The ENCx24J600 is a still-actively manufactured parallel I/O network IC made by Microchip. Fortunately, it can support the 6502's R/W interface, but unfortunately it uses +ve sense signalling for all other signals.

  1. Possibility: This IC supports a 15-bit address memory-mapped form; allowing mapping the NIC into $8000-$FFFF.
    • Problem: the 6502 vectors now point at garbage. Ask Microchip what reading from those addresses do?

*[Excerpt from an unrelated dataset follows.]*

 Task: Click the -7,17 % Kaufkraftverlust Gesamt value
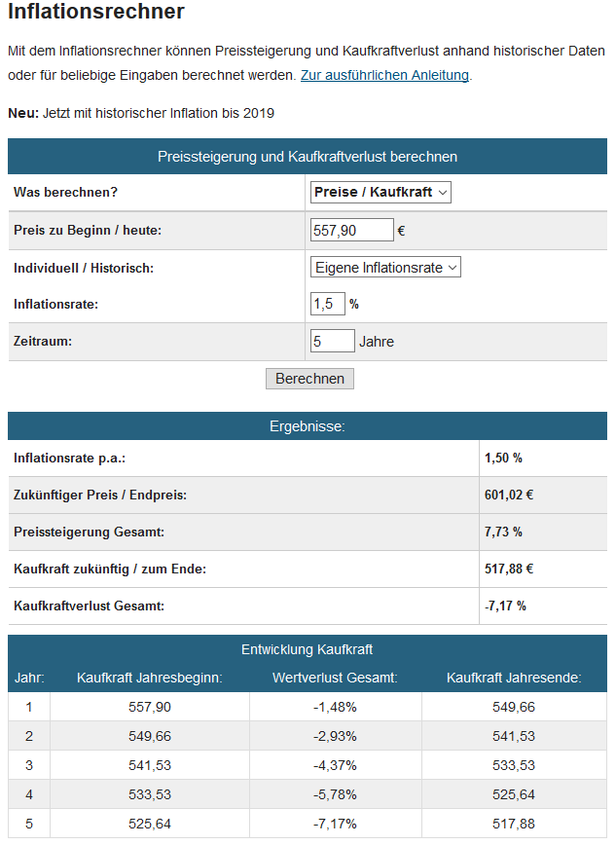(505, 606)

If not acceptable, invert A14?
    • Another problem: The driver has to either fit in the NIC's RAM, or do everything via trampolines
    • Nifty feature: stream DPCM over ethernet. (Packets will have to be realigned, but this IC has an internal DMA feature that could do copies accordingly)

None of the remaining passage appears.